Hello! I have followed the code as it is in your tutorial, however when I build and run my project, the cells will not show. Is there something that I am doing wrong?

In situations like this, it’s best to download the final project and compare with your own project. That why you get debugging practice as well.

In Xcode 10 I get an exception after running the app and after extensive serach online I found out that you must add this line in the beginning of the second function
tableView.register(UITableViewCell. self , forCellReuseIdentifier: “ChecklistItem”)

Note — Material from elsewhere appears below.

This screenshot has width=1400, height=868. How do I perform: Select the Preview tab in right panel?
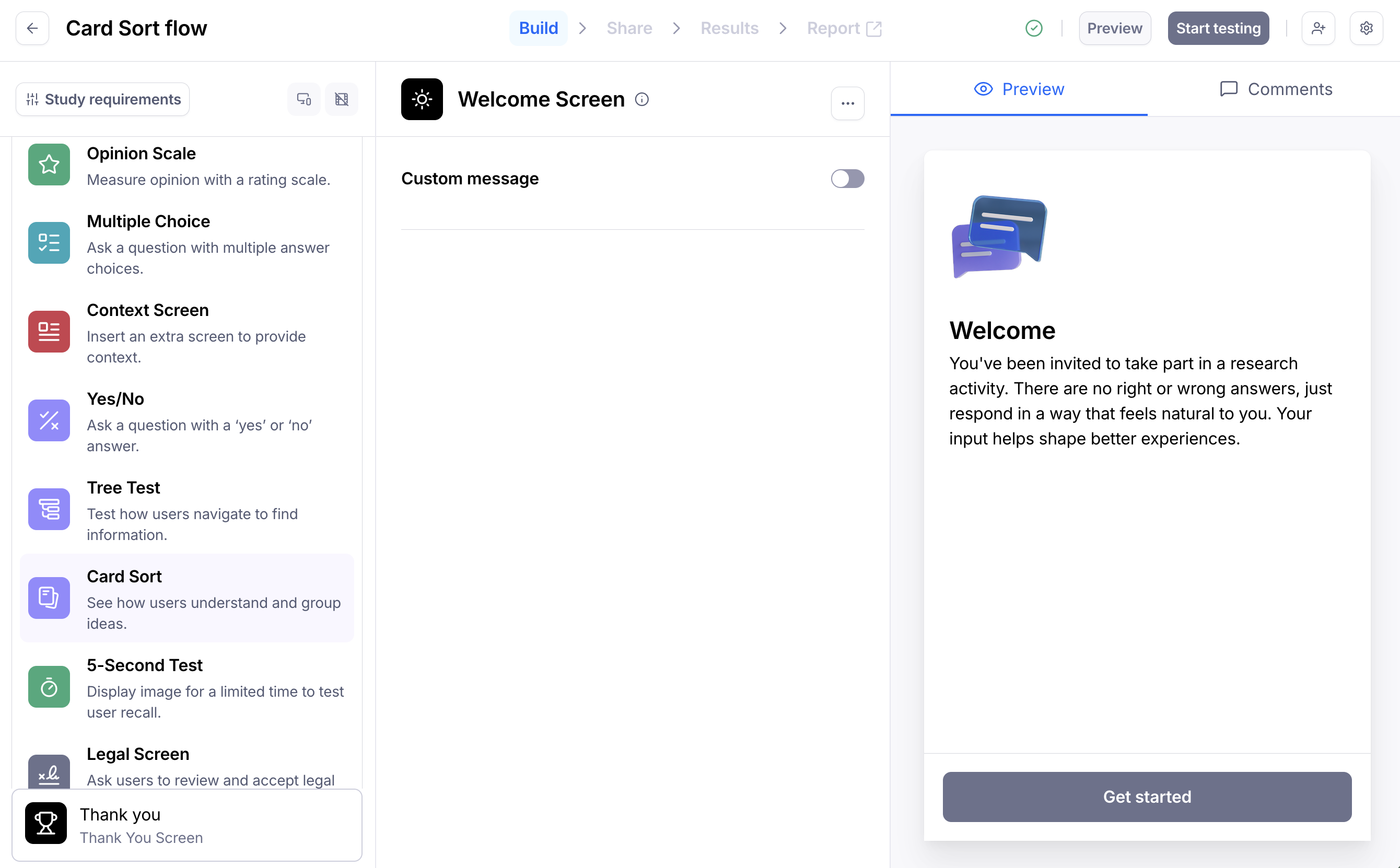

@alharery Thank you for sharing your solution - much appreciated! Could you please let me know what exception you get exactly when running the app?

The error
2019-01-29 00:58:32.145290-0500 Checklist[5011:327132] *** Assertion failure in -[UITableView _dequeueReusableCellWithIdentifier:forIndexPath:usingPresentationValues:], /BuildRoot/Library/Caches/com.apple.xbs/Sources/UIKitCore_Sim/UIKit-3698.93.8/UITableView.m:8054

The problem is that when I downloaded the course material, I run it and it worked without adding that line of code but mine didn’t work even though I followed the tutorial line by line, I even tried copying the code from the downloaded material and paste it in my project but it didn’t work. Also, I just discovered my cell view is not showing up after running in the simulator.
Do you have any idea what that could be I’m doing wrong even though as I said I followed the tutorial exactly.

I came here to say the exact same thing. I’d never visited the forums before, glad you’re active here in both answering followups + reading feedback. Tangentially, where’s the best place to send in more general feedback?

Hmm … this is an interesting one. The first thing I’d do is reset the simulator. Basically, click Hardware from the menu and then select Erase All Content and Settings. Then try running again. If that doesn’t work, in Xcode, select Product from the menubar and click Clean Build Folder and try running again. Let me know how that turns out.

Hey there, you can put feedback here or send in feedback to support@razeware.com as well. We always have our ear to the ground :slight_smile:

This video has some really choppy audio. I’m wondering if anyone is experiencing this issue.

@vincentk42 What browser are you using exactly?